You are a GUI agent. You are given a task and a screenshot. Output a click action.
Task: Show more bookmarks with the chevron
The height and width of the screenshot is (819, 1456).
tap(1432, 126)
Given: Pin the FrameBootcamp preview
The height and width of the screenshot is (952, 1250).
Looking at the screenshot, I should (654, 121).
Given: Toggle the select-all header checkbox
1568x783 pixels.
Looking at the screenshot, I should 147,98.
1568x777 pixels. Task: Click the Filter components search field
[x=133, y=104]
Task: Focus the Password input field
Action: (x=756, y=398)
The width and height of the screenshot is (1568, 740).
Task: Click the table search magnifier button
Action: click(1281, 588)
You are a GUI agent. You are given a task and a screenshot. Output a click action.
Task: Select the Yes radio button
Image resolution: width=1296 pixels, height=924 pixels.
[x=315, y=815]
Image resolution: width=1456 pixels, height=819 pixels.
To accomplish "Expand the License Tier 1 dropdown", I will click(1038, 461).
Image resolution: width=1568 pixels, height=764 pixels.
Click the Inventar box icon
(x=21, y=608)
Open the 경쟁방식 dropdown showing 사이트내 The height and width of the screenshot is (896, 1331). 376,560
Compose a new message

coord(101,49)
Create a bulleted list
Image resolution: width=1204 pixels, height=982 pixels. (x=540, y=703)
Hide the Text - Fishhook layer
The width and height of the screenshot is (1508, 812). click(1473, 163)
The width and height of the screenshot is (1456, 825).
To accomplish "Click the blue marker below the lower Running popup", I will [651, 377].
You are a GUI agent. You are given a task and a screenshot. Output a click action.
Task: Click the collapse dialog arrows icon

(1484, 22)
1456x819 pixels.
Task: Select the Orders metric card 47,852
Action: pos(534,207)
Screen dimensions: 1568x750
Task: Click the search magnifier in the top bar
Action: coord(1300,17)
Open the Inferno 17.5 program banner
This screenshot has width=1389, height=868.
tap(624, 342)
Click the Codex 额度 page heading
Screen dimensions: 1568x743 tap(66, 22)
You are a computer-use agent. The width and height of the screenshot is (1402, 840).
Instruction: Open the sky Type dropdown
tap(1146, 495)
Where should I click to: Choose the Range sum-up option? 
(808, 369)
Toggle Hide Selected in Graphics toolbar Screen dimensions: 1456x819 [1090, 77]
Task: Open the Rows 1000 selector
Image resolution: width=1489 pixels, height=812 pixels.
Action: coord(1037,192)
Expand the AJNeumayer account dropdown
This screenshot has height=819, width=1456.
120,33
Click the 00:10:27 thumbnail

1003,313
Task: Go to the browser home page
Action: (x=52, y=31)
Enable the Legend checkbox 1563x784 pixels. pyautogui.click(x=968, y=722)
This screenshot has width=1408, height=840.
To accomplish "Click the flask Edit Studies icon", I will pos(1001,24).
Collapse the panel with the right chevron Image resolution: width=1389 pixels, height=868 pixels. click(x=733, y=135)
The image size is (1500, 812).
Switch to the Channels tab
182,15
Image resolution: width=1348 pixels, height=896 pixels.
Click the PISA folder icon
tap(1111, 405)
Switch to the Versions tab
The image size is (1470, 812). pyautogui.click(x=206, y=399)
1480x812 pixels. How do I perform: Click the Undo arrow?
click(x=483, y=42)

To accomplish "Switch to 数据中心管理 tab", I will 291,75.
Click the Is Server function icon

::::::::::

**Task brief**
Determine how many lines of the listing above hold the word "accomplish". Report that number without anything else.

**Result of the exercise**
4